It would also seem to make the vans mobile versions of the same scanning technique that’s riled privacy advocates as it’s been deployed in airports around the country. The Electronic Privacy Information Center (EPIC) is currently suing the DHS to stop airport deployments of the backscatter scanners, which can reveal detailed images of human bodies. (Just how much detail became clear last May, when TSA employee Rolando Negrin was charged with assaulting a coworker who made jokes about the size of Negrin’s genitalia after Negrin received a full-body scan.)
“It’s no surprise that governments and vendors are very enthusiastic about [the vans],” says Marc Rotenberg, executive director of EPIC. “But from a privacy perspective, it’s one of the most intrusive technologies conceivable.”

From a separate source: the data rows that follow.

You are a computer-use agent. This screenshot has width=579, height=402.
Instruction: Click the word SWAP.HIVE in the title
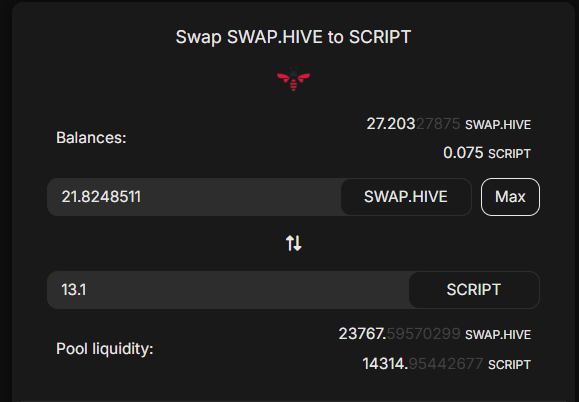275,37
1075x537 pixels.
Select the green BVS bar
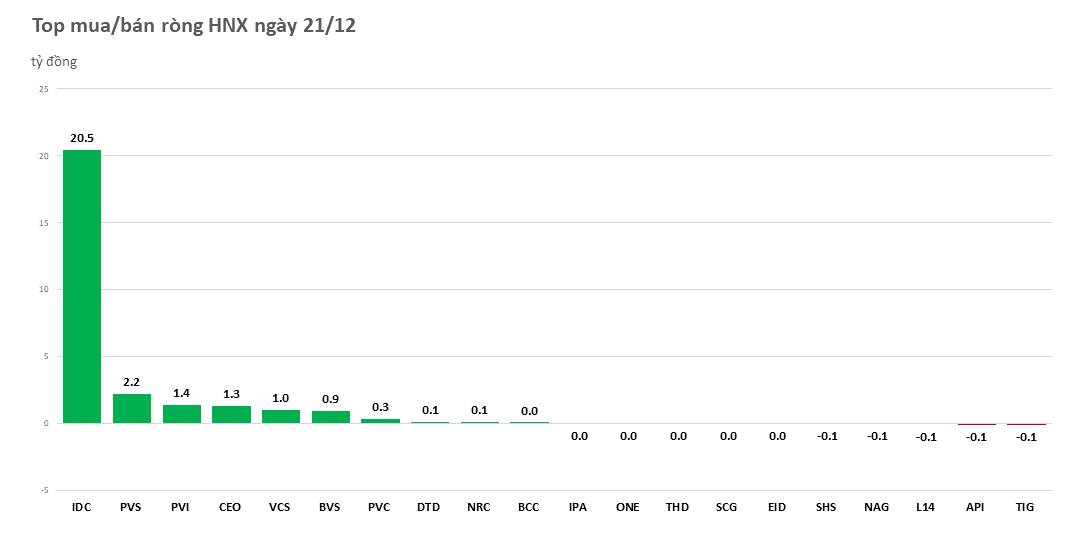pos(331,417)
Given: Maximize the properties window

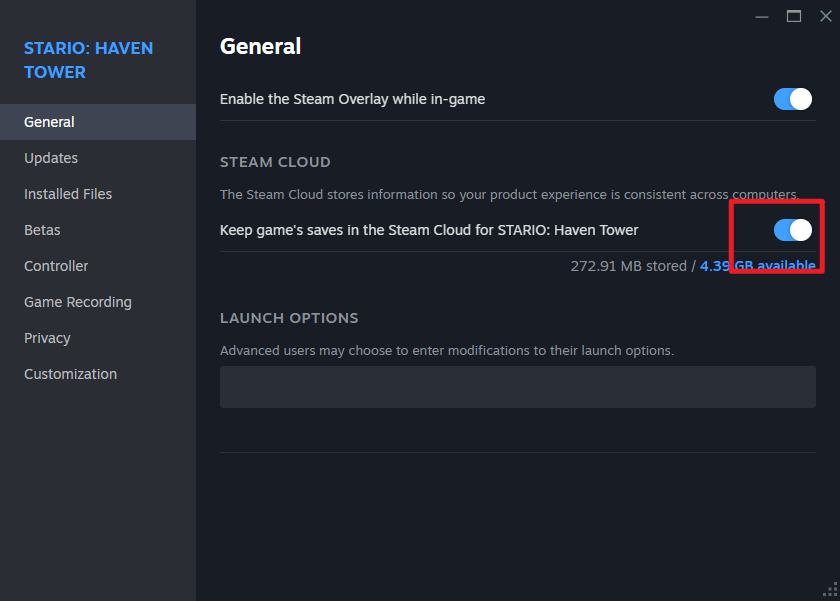Looking at the screenshot, I should coord(794,16).
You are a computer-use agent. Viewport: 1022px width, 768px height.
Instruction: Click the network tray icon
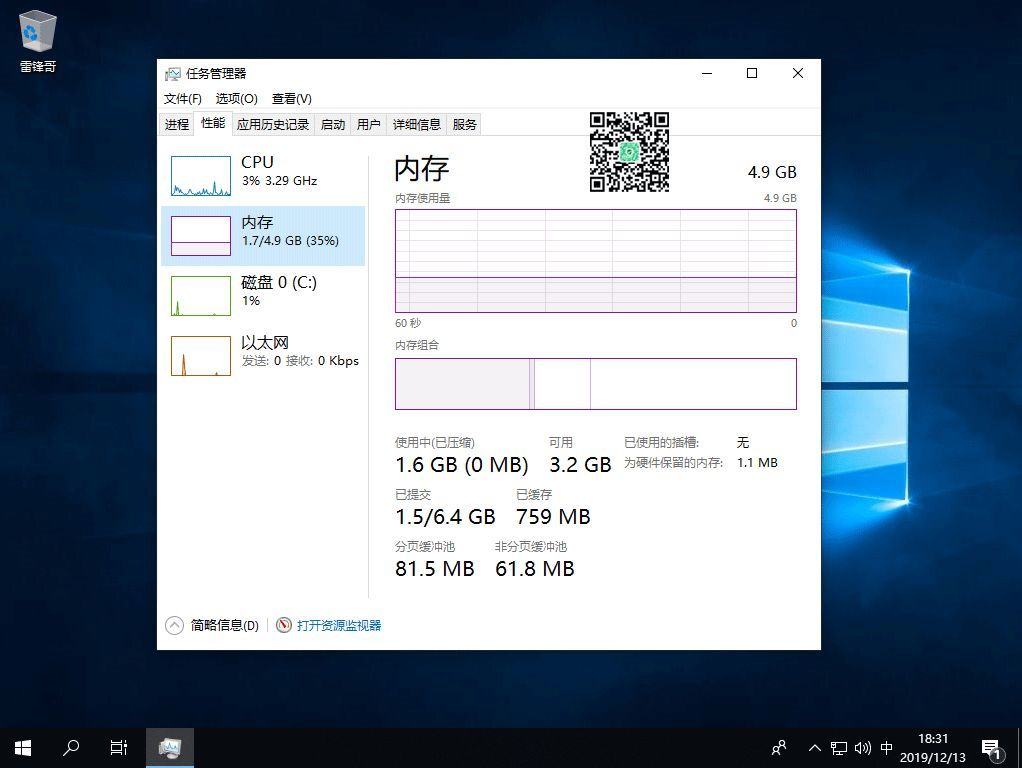tap(839, 748)
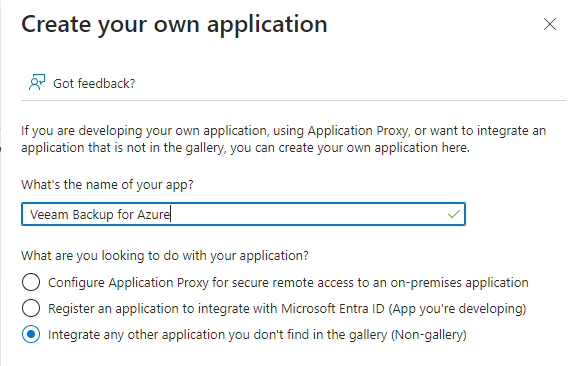Click the label text for the Application Proxy on-premises option
Screen dimensions: 585x366
point(288,283)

AS&E’s Reiss counters privacy critics by pointing out that the ZBV scans don’t capture nearly as much detail of human bodies as their airport counterparts. The company’s marketing materials say that its “primary purpose is to image vehicles and their contents,” and that “the system cannot be used to identify an individual, or the race, sex or age of the person.”

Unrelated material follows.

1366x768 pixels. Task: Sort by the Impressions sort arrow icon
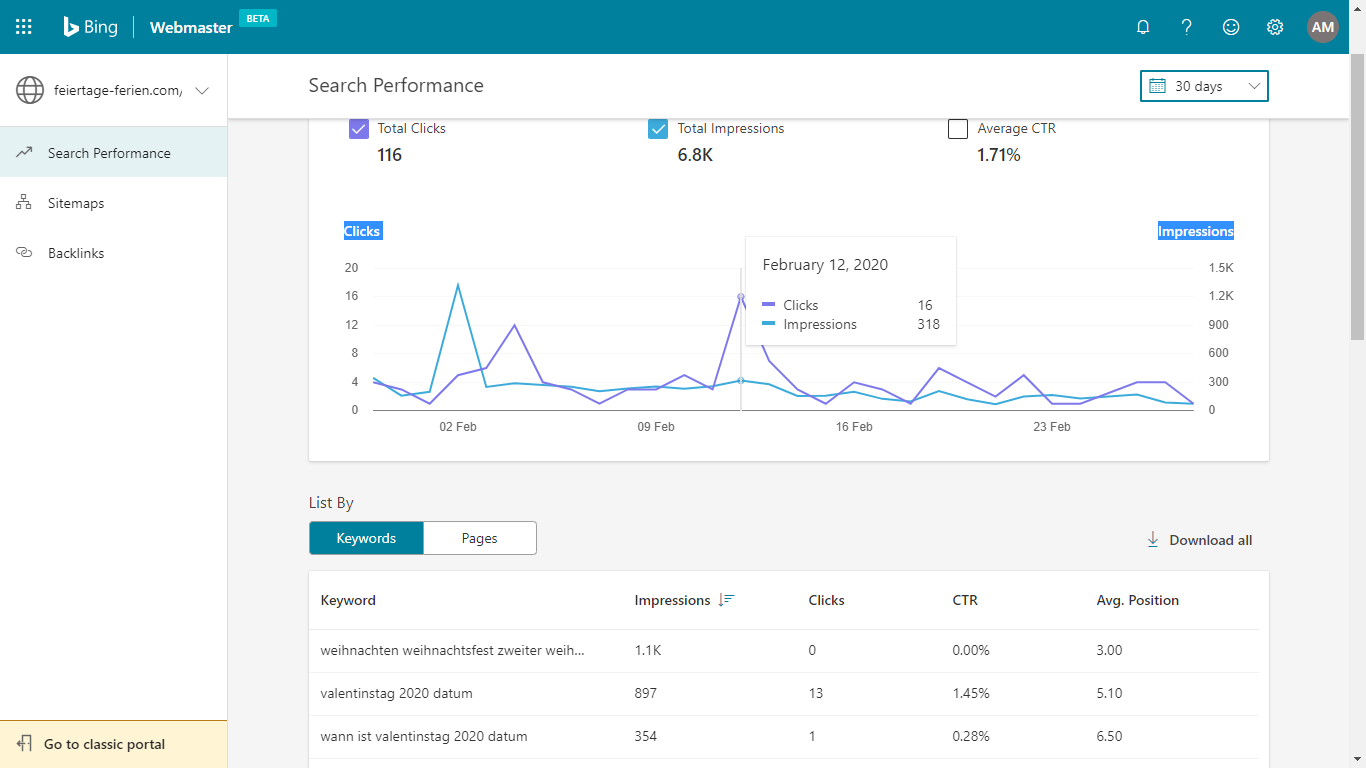(727, 600)
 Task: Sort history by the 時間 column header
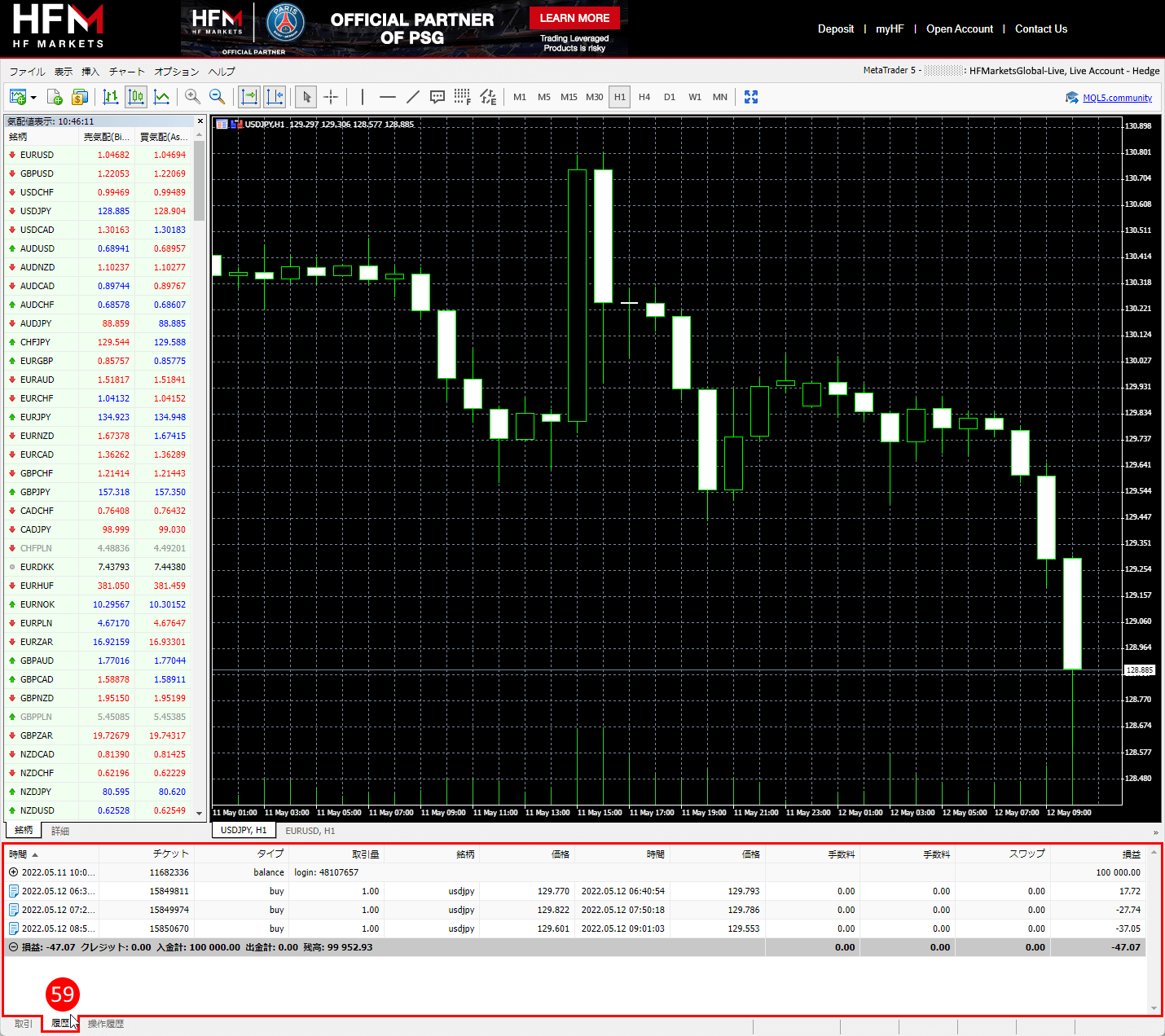pyautogui.click(x=19, y=854)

Though Reiss admits that the systems “to a large degree will penetrate clothing,” he points to the lack of features in images of humans like the one shown at right, far less detail than is obtained from the airport scans. “From a privacy standpoint, I’m hard-pressed to see what the concern or objection could be,” he says.
But EPIC’s Rotenberg says that the scans, like those in the airport, potentially violate the fourth amendment. “Without a warrant, the government doesn’t have a right to peer beneath your clothes without probable cause,” he says. Even airport scans are typically used only as a secondary security measure, he points out. “If the scans can only be used in exceptional cases in airports, the idea that they can be used routinely on city streets is a very hard argument to make.”

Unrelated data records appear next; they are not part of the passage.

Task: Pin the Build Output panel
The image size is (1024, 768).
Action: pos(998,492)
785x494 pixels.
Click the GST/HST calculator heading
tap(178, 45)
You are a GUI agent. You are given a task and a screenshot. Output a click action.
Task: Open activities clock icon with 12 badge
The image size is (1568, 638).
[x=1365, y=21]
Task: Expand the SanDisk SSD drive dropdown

The TSA’s official policy dictates that full-body scans must be viewed in a separate room from any guards dealing directly with subjects of the scans, and that the scanners won’t save any images. Just what sort of safeguards might be in place for AS&E’s scanning vans isn’t clear, given that the company won’t reveal just which law enforcement agencies, organizations within the DHS, or foreign governments have purchased the equipment. Reiss says AS&E has customers on “all continents except Antarctica.”
Reiss adds that the vans do have the capability of storing images. “Sometimes customers need to save images for evidentiary reasons,” he says. “We do what our customers need.”